Start of Block

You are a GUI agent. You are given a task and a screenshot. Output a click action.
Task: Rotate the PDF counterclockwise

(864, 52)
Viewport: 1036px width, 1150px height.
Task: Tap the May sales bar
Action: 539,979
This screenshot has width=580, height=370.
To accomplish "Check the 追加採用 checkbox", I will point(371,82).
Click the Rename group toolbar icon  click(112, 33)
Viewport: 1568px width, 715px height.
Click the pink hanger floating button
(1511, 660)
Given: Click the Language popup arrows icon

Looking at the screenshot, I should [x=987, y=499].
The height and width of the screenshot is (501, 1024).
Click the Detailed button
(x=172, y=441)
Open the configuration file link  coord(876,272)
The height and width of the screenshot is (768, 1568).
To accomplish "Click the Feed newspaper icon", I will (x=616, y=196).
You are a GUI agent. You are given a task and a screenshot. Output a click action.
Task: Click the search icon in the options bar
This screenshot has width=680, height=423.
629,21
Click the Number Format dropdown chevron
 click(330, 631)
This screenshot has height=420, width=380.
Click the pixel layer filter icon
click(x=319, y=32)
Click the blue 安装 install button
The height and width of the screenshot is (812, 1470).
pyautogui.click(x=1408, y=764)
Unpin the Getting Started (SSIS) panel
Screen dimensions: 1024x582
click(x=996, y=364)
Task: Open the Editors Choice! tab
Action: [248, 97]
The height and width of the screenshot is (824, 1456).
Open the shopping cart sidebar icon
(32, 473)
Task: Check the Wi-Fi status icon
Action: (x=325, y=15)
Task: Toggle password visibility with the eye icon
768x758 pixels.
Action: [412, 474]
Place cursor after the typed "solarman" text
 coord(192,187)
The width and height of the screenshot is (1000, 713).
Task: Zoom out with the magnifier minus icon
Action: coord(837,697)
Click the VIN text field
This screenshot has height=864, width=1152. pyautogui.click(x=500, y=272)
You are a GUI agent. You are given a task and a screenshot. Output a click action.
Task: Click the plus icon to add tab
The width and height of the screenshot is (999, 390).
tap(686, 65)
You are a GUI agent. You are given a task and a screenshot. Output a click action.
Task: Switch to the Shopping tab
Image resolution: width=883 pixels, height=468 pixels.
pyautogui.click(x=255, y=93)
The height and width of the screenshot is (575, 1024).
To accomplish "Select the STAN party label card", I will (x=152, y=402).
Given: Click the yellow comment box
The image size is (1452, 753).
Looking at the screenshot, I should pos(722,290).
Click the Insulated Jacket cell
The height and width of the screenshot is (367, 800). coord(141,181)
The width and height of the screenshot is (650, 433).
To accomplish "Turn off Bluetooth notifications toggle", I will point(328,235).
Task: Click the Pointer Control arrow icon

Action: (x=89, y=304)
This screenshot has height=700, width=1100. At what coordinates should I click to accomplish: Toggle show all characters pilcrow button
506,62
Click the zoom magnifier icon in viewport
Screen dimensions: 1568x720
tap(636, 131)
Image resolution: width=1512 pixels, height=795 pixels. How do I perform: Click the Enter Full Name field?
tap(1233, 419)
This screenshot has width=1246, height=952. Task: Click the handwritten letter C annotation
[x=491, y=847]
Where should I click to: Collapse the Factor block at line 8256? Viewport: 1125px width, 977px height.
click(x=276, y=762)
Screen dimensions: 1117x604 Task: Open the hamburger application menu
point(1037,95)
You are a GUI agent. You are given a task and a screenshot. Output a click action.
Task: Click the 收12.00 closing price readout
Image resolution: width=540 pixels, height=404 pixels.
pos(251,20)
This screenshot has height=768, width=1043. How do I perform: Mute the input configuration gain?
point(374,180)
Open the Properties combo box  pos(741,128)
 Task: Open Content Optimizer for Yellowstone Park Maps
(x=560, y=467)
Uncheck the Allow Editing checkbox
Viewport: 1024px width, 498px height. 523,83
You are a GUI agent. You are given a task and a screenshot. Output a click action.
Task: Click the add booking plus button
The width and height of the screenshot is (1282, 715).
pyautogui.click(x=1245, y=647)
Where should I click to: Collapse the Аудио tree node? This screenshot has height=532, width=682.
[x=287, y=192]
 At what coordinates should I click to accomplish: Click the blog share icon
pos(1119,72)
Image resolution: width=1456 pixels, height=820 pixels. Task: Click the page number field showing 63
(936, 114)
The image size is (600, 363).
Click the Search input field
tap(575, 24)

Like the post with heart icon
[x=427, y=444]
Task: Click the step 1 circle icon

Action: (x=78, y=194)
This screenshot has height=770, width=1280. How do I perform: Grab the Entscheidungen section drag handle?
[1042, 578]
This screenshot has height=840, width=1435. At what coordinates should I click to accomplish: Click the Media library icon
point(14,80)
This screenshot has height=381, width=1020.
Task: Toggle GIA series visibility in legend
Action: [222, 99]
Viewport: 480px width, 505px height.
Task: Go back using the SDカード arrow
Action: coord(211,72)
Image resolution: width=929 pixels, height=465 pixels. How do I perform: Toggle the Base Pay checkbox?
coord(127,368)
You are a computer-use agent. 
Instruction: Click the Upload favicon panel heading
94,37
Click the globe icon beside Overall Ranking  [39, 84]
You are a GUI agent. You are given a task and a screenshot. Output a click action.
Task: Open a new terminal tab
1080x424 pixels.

End of Block

### [Problem details]
Each line of the data must be returned exactly.

### [Written answer]
You are a GUI agent. You are given a task and a screenshot. Output a click action.
Task: Rotate the PDF counterclockwise

(864, 52)
Viewport: 1036px width, 1150px height.
Task: Tap the May sales bar
Action: 539,979
This screenshot has width=580, height=370.
To accomplish "Check the 追加採用 checkbox", I will point(371,82).
Click the Rename group toolbar icon  click(112, 33)
Viewport: 1568px width, 715px height.
Click the pink hanger floating button
(1511, 660)
Given: Click the Language popup arrows icon

Looking at the screenshot, I should [x=987, y=499].
The height and width of the screenshot is (501, 1024).
Click the Detailed button
(x=172, y=441)
Open the configuration file link  coord(876,272)
The height and width of the screenshot is (768, 1568).
To accomplish "Click the Feed newspaper icon", I will (x=616, y=196).
You are a GUI agent. You are given a task and a screenshot. Output a click action.
Task: Click the search icon in the options bar
This screenshot has width=680, height=423.
629,21
Click the Number Format dropdown chevron
 click(330, 631)
This screenshot has height=420, width=380.
Click the pixel layer filter icon
click(x=319, y=32)
Click the blue 安装 install button
The height and width of the screenshot is (812, 1470).
pyautogui.click(x=1408, y=764)
Unpin the Getting Started (SSIS) panel
Screen dimensions: 1024x582
click(x=996, y=364)
Task: Open the Editors Choice! tab
Action: [248, 97]
The height and width of the screenshot is (824, 1456).
Open the shopping cart sidebar icon
(32, 473)
Task: Check the Wi-Fi status icon
Action: (x=325, y=15)
Task: Toggle password visibility with the eye icon
768x758 pixels.
Action: [412, 474]
Place cursor after the typed "solarman" text
 coord(192,187)
The width and height of the screenshot is (1000, 713).
Task: Zoom out with the magnifier minus icon
Action: coord(837,697)
Click the VIN text field
This screenshot has height=864, width=1152. pyautogui.click(x=500, y=272)
You are a GUI agent. You are given a task and a screenshot. Output a click action.
Task: Click the plus icon to add tab
The width and height of the screenshot is (999, 390).
tap(686, 65)
You are a GUI agent. You are given a task and a screenshot. Output a click action.
Task: Switch to the Shopping tab
Image resolution: width=883 pixels, height=468 pixels.
pyautogui.click(x=255, y=93)
The height and width of the screenshot is (575, 1024).
To accomplish "Select the STAN party label card", I will (x=152, y=402).
Given: Click the yellow comment box
The image size is (1452, 753).
Looking at the screenshot, I should pos(722,290).
Click the Insulated Jacket cell
The height and width of the screenshot is (367, 800). coord(141,181)
The width and height of the screenshot is (650, 433).
To accomplish "Turn off Bluetooth notifications toggle", I will point(328,235).
Task: Click the Pointer Control arrow icon

Action: (x=89, y=304)
This screenshot has height=700, width=1100. At what coordinates should I click to accomplish: Toggle show all characters pilcrow button
506,62
Click the zoom magnifier icon in viewport
Screen dimensions: 1568x720
tap(636, 131)
Image resolution: width=1512 pixels, height=795 pixels. How do I perform: Click the Enter Full Name field?
tap(1233, 419)
This screenshot has width=1246, height=952. Task: Click the handwritten letter C annotation
[x=491, y=847]
Where should I click to: Collapse the Factor block at line 8256? Viewport: 1125px width, 977px height.
click(x=276, y=762)
Screen dimensions: 1117x604 Task: Open the hamburger application menu
point(1037,95)
You are a GUI agent. You are given a task and a screenshot. Output a click action.
Task: Click the 收12.00 closing price readout
Image resolution: width=540 pixels, height=404 pixels.
pos(251,20)
This screenshot has height=768, width=1043. How do I perform: Mute the input configuration gain?
point(374,180)
Open the Properties combo box  pos(741,128)
 Task: Open Content Optimizer for Yellowstone Park Maps
(x=560, y=467)
Uncheck the Allow Editing checkbox
Viewport: 1024px width, 498px height. 523,83
You are a GUI agent. You are given a task and a screenshot. Output a click action.
Task: Click the add booking plus button
The width and height of the screenshot is (1282, 715).
pyautogui.click(x=1245, y=647)
Where should I click to: Collapse the Аудио tree node? This screenshot has height=532, width=682.
[x=287, y=192]
 At what coordinates should I click to accomplish: Click the blog share icon
pos(1119,72)
Image resolution: width=1456 pixels, height=820 pixels. Task: Click the page number field showing 63
(936, 114)
The image size is (600, 363).
Click the Search input field
tap(575, 24)

Like the post with heart icon
[x=427, y=444]
Task: Click the step 1 circle icon

Action: (x=78, y=194)
This screenshot has height=770, width=1280. How do I perform: Grab the Entscheidungen section drag handle?
[1042, 578]
This screenshot has height=840, width=1435. At what coordinates should I click to accomplish: Click the Media library icon
point(14,80)
This screenshot has height=381, width=1020.
Task: Toggle GIA series visibility in legend
Action: [222, 99]
Viewport: 480px width, 505px height.
Task: Go back using the SDカード arrow
Action: coord(211,72)
Image resolution: width=929 pixels, height=465 pixels. How do I perform: Toggle the Base Pay checkbox?
coord(127,368)
You are a computer-use agent. 
Instruction: Click the Upload favicon panel heading
94,37
Click the globe icon beside Overall Ranking  [39, 84]
You are a GUI agent. You are given a task and a screenshot. Output a click action.
Task: Open a new terminal tab
1080x424 pixels.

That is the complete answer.